_What is asked_:
Reproduce the data verbatim, beginning at the line that contains "This screenshot has height=649, width=1000." and stopping after the last line of the data.

_Raw records_:
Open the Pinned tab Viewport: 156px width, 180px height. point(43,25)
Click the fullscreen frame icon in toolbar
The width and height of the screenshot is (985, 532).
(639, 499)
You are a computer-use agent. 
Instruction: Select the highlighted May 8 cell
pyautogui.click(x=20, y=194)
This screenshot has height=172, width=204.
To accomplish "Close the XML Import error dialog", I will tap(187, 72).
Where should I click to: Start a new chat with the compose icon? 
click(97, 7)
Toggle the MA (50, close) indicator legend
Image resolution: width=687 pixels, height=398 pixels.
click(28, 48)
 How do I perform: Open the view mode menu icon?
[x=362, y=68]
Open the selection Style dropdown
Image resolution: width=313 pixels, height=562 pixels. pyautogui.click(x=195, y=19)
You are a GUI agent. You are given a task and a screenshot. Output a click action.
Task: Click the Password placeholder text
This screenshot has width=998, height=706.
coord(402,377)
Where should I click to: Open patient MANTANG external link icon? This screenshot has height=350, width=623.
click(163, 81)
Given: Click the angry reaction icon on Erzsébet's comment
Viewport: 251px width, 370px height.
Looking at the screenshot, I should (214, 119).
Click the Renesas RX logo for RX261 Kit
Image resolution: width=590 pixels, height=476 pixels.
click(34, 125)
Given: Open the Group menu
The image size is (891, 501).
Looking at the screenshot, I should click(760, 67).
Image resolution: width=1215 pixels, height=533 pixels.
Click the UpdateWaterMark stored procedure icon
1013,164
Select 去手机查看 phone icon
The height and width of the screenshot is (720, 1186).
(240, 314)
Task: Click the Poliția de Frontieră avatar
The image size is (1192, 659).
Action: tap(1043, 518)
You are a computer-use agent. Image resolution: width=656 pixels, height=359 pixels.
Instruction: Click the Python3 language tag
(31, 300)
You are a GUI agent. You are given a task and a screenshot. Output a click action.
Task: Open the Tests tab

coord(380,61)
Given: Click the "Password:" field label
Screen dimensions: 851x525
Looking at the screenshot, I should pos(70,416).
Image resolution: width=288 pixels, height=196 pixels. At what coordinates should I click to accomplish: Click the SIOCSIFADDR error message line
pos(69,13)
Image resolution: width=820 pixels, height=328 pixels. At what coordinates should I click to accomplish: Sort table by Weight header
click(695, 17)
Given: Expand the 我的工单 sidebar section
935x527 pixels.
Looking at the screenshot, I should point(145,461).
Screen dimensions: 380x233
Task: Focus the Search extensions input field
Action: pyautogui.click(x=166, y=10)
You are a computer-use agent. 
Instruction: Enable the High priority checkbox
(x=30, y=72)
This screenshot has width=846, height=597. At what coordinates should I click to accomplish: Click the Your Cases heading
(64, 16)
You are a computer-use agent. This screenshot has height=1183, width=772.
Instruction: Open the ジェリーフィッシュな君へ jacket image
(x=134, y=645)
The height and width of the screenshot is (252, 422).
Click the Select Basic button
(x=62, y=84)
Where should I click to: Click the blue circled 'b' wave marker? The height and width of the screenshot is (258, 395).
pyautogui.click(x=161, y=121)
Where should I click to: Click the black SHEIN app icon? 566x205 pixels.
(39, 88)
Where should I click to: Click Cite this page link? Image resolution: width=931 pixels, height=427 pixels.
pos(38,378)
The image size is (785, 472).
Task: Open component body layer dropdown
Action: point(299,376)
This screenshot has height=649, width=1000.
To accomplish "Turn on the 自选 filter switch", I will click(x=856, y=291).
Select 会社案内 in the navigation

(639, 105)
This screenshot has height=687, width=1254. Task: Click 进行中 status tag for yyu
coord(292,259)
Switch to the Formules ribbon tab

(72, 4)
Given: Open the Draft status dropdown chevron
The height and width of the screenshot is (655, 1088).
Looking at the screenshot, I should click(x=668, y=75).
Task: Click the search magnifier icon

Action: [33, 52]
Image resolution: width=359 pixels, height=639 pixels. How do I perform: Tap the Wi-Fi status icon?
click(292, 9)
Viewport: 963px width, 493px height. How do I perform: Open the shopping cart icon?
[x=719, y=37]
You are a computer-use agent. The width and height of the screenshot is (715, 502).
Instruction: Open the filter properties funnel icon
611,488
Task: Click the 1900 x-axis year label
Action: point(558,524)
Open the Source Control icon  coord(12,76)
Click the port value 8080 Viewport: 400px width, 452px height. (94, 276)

_Expected output_:
This screenshot has height=649, width=1000.
To accomplish "Turn on the 自选 filter switch", I will click(x=856, y=291).
Select 会社案内 in the navigation

(639, 105)
This screenshot has height=687, width=1254. Task: Click 进行中 status tag for yyu
coord(292,259)
Switch to the Formules ribbon tab

(72, 4)
Given: Open the Draft status dropdown chevron
The height and width of the screenshot is (655, 1088).
Looking at the screenshot, I should click(x=668, y=75).
Task: Click the search magnifier icon

Action: [33, 52]
Image resolution: width=359 pixels, height=639 pixels. How do I perform: Tap the Wi-Fi status icon?
click(292, 9)
Viewport: 963px width, 493px height. How do I perform: Open the shopping cart icon?
[x=719, y=37]
You are a computer-use agent. The width and height of the screenshot is (715, 502).
Instruction: Open the filter properties funnel icon
611,488
Task: Click the 1900 x-axis year label
Action: point(558,524)
Open the Source Control icon  coord(12,76)
Click the port value 8080 Viewport: 400px width, 452px height. (94, 276)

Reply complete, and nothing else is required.